Saxena P. et al. Relevance of tidal heating on large TNOs. Icarus, December 2017.
Searching for alien life, a new study from NASA suggests that some icy worlds in our outer solar system, including Pluto, Eris and other trans-Neptunian objects (TNOs) may harbor liquid water oceans beneath the surface. These frigid worlds are too cold to have liquid water on their surfaces, where temperatures are usually below minus 200 degrees. But new evidence shows that there may have layers of liquid water beneath their icy crusts. Underground oceans have been previously suggested in a number of icy worlds such as the Saturn satellites Titan and Enceladus. It is considered that these subsurface oceans stay liquid as a result of a mechanism called "tidal heating." The powerful gravitational pull of these worlds' giant parent planets result in the stretch and flex of their interiors which heat up because of the friction. The NASA team used the equations for tidal heating and calculated its contribution to the “heat budget” for a wide variety of discovered and hypothetical TNO-moon systems.
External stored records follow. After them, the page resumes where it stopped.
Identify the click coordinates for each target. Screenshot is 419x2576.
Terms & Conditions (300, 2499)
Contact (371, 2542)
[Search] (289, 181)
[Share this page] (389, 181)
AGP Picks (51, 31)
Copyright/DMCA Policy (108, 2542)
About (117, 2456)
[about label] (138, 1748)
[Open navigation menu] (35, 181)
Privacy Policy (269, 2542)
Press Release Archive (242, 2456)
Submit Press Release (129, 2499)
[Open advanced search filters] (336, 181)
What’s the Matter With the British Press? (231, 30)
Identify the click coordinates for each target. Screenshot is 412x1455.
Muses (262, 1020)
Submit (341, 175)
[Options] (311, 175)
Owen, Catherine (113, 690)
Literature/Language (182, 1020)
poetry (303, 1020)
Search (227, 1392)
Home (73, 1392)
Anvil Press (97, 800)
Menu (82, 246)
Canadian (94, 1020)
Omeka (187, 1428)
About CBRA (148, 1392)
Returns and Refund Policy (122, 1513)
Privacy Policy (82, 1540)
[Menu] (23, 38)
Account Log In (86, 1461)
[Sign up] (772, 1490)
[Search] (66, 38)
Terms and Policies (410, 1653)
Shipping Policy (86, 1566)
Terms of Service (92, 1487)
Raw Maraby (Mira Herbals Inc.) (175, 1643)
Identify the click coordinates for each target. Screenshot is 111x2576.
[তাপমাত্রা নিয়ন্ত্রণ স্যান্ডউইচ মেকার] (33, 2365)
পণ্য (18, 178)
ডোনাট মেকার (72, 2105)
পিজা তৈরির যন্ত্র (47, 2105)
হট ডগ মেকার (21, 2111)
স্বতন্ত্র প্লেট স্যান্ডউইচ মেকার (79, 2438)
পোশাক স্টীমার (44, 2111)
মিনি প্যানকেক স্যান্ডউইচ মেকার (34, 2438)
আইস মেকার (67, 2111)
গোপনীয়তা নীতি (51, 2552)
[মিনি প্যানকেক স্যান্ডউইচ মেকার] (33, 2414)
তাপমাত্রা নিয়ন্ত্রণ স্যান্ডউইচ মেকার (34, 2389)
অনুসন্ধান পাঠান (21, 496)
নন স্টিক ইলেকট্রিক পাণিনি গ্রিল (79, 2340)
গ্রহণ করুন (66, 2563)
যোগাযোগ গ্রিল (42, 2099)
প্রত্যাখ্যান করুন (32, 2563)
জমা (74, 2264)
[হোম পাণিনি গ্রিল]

Their analyses revealed that tidal heating can be a tipping point that may have preserved oceans of liquid water beneath the surface of large TNOs like Pluto and Eris to the present day. Tidal heating is believed to be only a "tipping point" as there's another factor in play: the heat produced by the decay of the objects' radioactive elements. These subsurface oceans are potential reservoirs of water and life, which are two critical elements for extraterrestrial life. This study further supports the idea that our solar system may harbor many more potentially habitable worlds than previously thought.
Noah D. et al. This time it’s personal: the memory benefit of hearing oneself. Memory, December 2017.
A new study found that the dual effect of both speaking and hearing helps encode the memory more strongly, hence the act of reading and speaking text aloud is a generally more effective way to remember information than reading it silently or just hearing it read aloud. The study recruited 95 college students, asking them to remember as many words as possible from a list of 160 words. In one session, they read a list of words into a microphone, then returned two weeks later for a follow-up. In some cases, the participants read the words presented to them aloud, while in others, they either heard their own recorded voice played back to them, heard recordings of others reading the words, or read the words silently to themselves. Afterward, they were tested to see how much they remembered from the list. The participants remembered more words if they had read them aloud compared to all other conditions, even the one where people heard their own voices reading the words. Hearing your own voice seem to add a substantial improvement on memory. This could stem from synergistic interactions of two biological processes. First, motor processing cues are activated as a result of the act of speaking aloud because your mouth is physically mouthing the words. Second, your auditory processing is also activated because you’re hearing the words, and in addition to hearing words, you’re hearing them in your own voice. It is also possible that production is more memorable at a higher cognitive level because it includes a distinctive, self-referential component. These observations emphasize the invaluable role of rehearsals in learning and remembering. In summary, reading aloud in the moment is a very effective memory tool.
Kelly NJ et al. Hypoxia activates cadherin-22 synthesis via eIF4E2 to drive cancer cell migration, invasion and adhesion. Oncogene, October 2017.
Scientists found a way to decrease the spread of cancer by hindering a protein that keeps tumor cells together and allows them to invade tissues. Tumors that have outgrown their blood supply, and are therefore deprived of oxygen, are the most difficult to treat, as the cells within are capable of spreading rapidly and doing the most tissue damage. Consequently, higher levels of hypoxia in a tumor are strongly linked to poor survival rates in cancer patients. Analyzing over a hundred breast and brain cancer patient tumor samples, researchers found that the more the tumor was deprived of oxygen (also called hypoxic), the more cadherin-22 gene was expressed in it. They also found that the more cadherin-22 is expressed in a tumor, the more advanced the cancer stage and the worse the prognosis is estimated for the patients. Cadherin-22 is located on cell surfaces, allowing hypoxic cancer cells to stick together and migrate collectively as a group. When researchers genetically removed cadherin-22 from the cultured cancer cells in the hypoxia conditions in the lab, they found a dramatic reduction in migration and invasion rates of breast and brain cancer cells by up to 90 percent. This study highlights cadherin-22 as a potential new target of cancer therapy and leaves the challenge for cancer biologists to find a treatment or a drug that can block cadherin-22 to potentially prevent cancer cells from moving, invading and metastasizing.